Searchlight, November 2002

"Like you, I hope that at least a part of, for example, the Northern European or the Australian race will be saved by (so-called 'nazi' or 'racist') groups, who will make themselves strong enough not to mix with other races."

Dr. Boudewijn Heuts addressed these words in a letter in September to Florentine ("Florrie") Sophie Rost van Tonningen, widow of Meinoud Rost van Tonningen, a top official of the National Socialist Movement (NSB) in the Netherlands before and during the Second World War.

Florrie Rost van Tonningen, aged 88 and also known as the "Black Widow", still advocates nazism and is still a highly respected figure in international nazi circles.

Heuts, on the other hand, is a scientist in the Institute for Life Sciences at the University of Amsterdam and wrote his letter of solidarity to Rost van Tonningen after a television broadcast, called Het Zwarte Schaap (the Black Sheep), in which Rost van Tonningen was confronted by people critical of her ideas and her work.

Heuts said he wanted "to support the widow and show her some light at the end of her life, which has been so tough for her. "I had to do that according to my conscience," he declared, "I wanted to take a stand against what has been done to her."

He also told her in the letter that "in the television broadcast there was no intention of trying to understand you concerning what they did to you by killing your husband."

Officially, Meinoud Rost van Tonningen died in a prison accident after the war, but his wife continues to claim that the Dutch government ordered his murder.

Van Tonningen's villa, in a small town called Velp, has, since the early 1970s, been a place of nazi pilgrimage, a hangout where old Nazis and young nazis gather for lectures and ancient Teutonic rituals. At the start of the 1980s, Rost van Tonningen founded the Consortium De Levensboom, which distributes nazi literature, organises meetings and tries to promote the formation of a new fascist party. In her efforts to accomplish the latter objective, she negotiated with both the late Hans Janmaat of the right-wing extremist Centrum Democraten and with Wim Vreeswijk of the Nederlands Blok, the now defunct sister party of the Vlaams Blok in Belgium.

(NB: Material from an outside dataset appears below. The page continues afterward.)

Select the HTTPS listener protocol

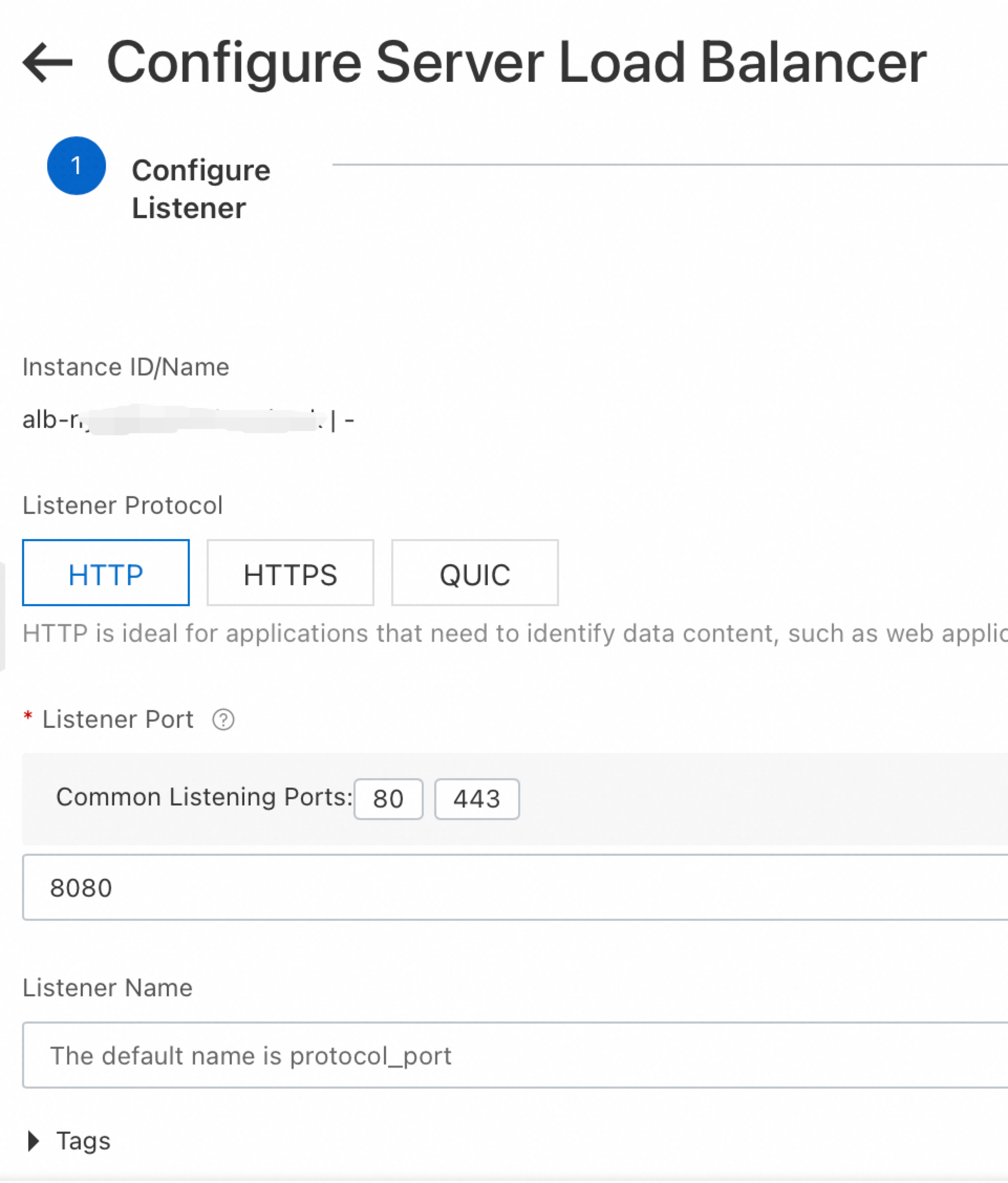tap(290, 573)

In Germany, Rost van Tonningen is still quite a cult figure, giving lectures to audiences of SS veterans, their widows and families. She is an especially prized guest because she knew Adolf Hitler and SS-chief Heinrich Himmler personally, the latter having been a witness to her marriage. In Belgium, she often attends the annual Yzerbedevaart (Iron Pilgrimage) in Diksmuide, where she is guaranteed a warm reception from her European hardcore nazi fans.

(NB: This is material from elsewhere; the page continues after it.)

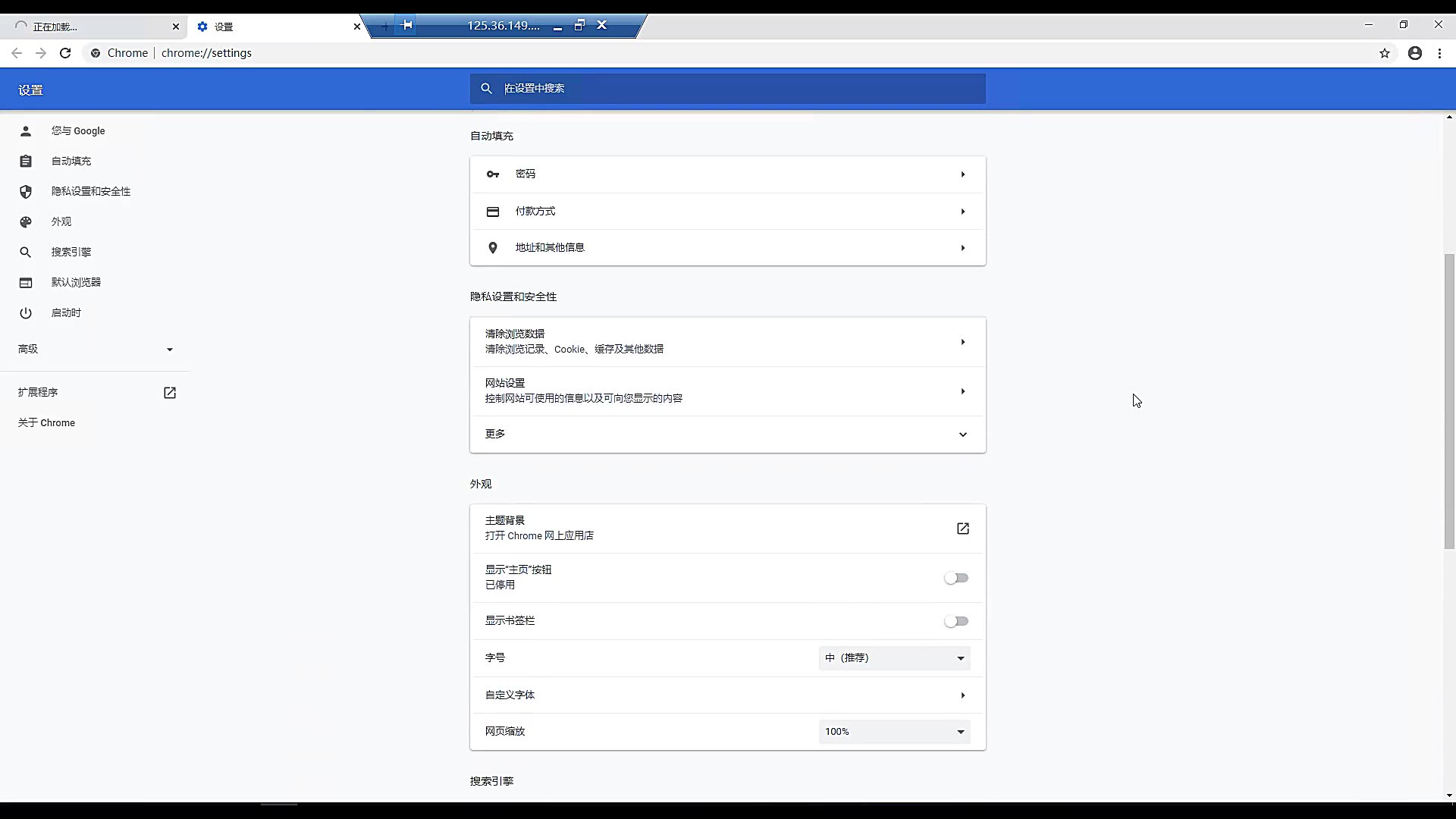This screenshot has width=1456, height=819.
Task: Click the bookmark star icon in address bar
Action: [1385, 53]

At the beginning of the 1990s, Rost van Tonningen was convicted for circulating racist and antisemitic literature and was fined for insulting the Jewish community. She was not deterred and continues to distribute nazi hate books in English and German.

She has also hit the headlines from time to time, for example with her much publicised plan to turn her villa, "Ben Trovato", into an exhibition and study centre where nazi paraphernalia could be displayed and "racial research" conducted.

Her plans went awry, however, when the local mayor denounced her, forcing Rost van Tonningen to try to buy a property near Dortmund that formerly belonged to Himmler, signing off her abortive fund-raising appeal with the SS motto

After sometime out of the news, she is now back in it with a vengeance, thanks to Heuts' letter. And, once again, it is evident that Rost van Tonningen advanced years have in no way mellowed her hate-filled view of the world. Meanwhile, Heuts is, as is his employee, putting out excuses that he, Belgian from origin, didn't know the person Rost van Tonningen and that he distances himself from every racist conclusion from his letter.